Meta Ireland violates the GDPR: What the ruling of the Data Protection Commission means

The recently concluded investigation by the Irish Data Protection Commission (DPC) found serious breaches of the General Data Protection Regulation (GDPR) by Meta Platforms Ireland Limited (“Meta Ireland”). Despite the use of standard contractual clauses and additional complementary measures, the DPC found that Meta Ireland continues to transfer personal data from the EU/EEA to the U.S., which does not address the risks to the fundamental rights and freedoms of data subjects identified in the European Court of Justice (ECJ) ruling.

The response of EU/EEA data protection authorities to Meta’s data breaches

After the Irish Data Protection Commission (DPC) finalized its draft decision, it was submitted for review to its partner supervisory authorities in the EU/EEA, also known as “participating supervisory authorities,” in accordance with the cooperation procedure required by the GDPR. The draft decision included the judgment that Meta Ireland had violated Article 46(1) of the GDPR and proposed to suspend the transfer of data due to these circumstances.

Most of the supervisory authorities involved agreed with the DPC’s position that Meta Ireland had breached the GDPR by continuing to transfer data to the US and that a suspension of these data transfers was necessary. However, a small number (4) of the 47 total participating supervisors objected to the DPC’s proposed corrective action.

These four regulators felt that Meta Ireland should not only suspend the data transfer, but also pay an administrative fine for the misconduct found. Two of these regulators even went a step further and requested that Meta Ireland take additional measures to address the data already unlawfully transferred to the U.S. since July 2020.

These differing views among the supervisory authorities involved highlight the complexity and scope of the case and the importance of a consistent application of the GDPR across the EU/EEA.

The decision of the European Data Protection Board and its impact on Meta Ireland

The European Data Protection Board (EDPB) set a decisive course in April 2023 after a thorough examination and consideration of all the available facts. Based on the findings of the Irish Data Protection Commission’s (DPC) investigation, the panel confirmed Meta Ireland’s serious data protection breaches and made clear that such breaches cannot be tolerated.

As a result, the DPC imposed one of the largest fines ever in the history of data protection.

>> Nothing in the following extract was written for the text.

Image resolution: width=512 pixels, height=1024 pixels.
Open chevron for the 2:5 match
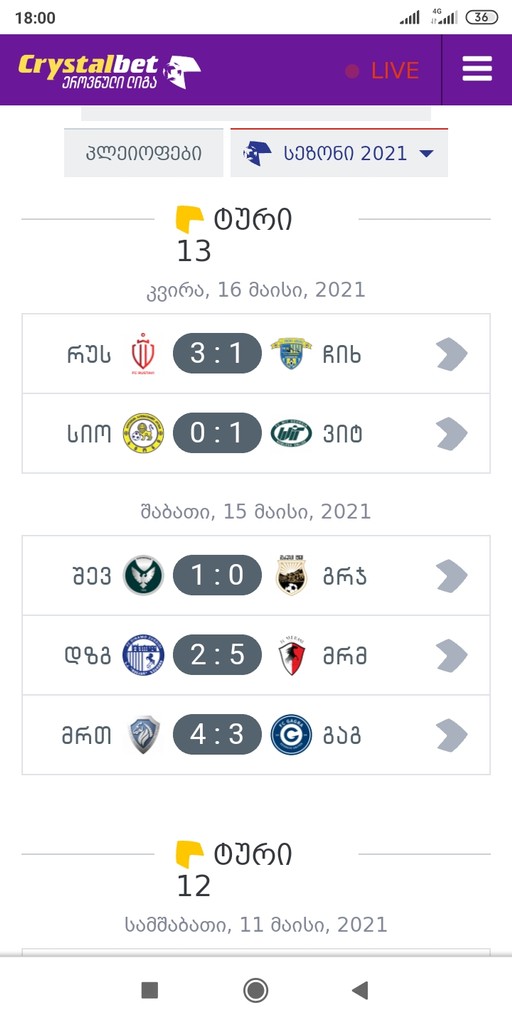click(452, 655)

At an impressive €1.2 billion, this fine underscores the seriousness of the breaches and the need for companies to take the importance of data privacy and compliance seriously.

But the measures go even further. Meta Ireland has also been required to align its data processing activities with Chapter V of the GDPR. This means that Meta Ireland must stop the unlawful processing and storage of personal data of EU/EEA users in the US. This is an important step to ensure that the data of EU/EEA citizens is handled in accordance with EU data protection rules, regardless of where the data processing actually takes place.

This decision marks a significant escalation in privacy efforts in Europe and could have far-reaching implications for other technology companies transferring data from the EU/EEA to the US.

Conclusion:

This decision is a significant milestone for data protection in Europe and sends a strong signal to companies that transfer personal data to third countries. Companies must be aware of the risks associated with transferring data from the EU/EEA to countries where data protection does not meet European standards.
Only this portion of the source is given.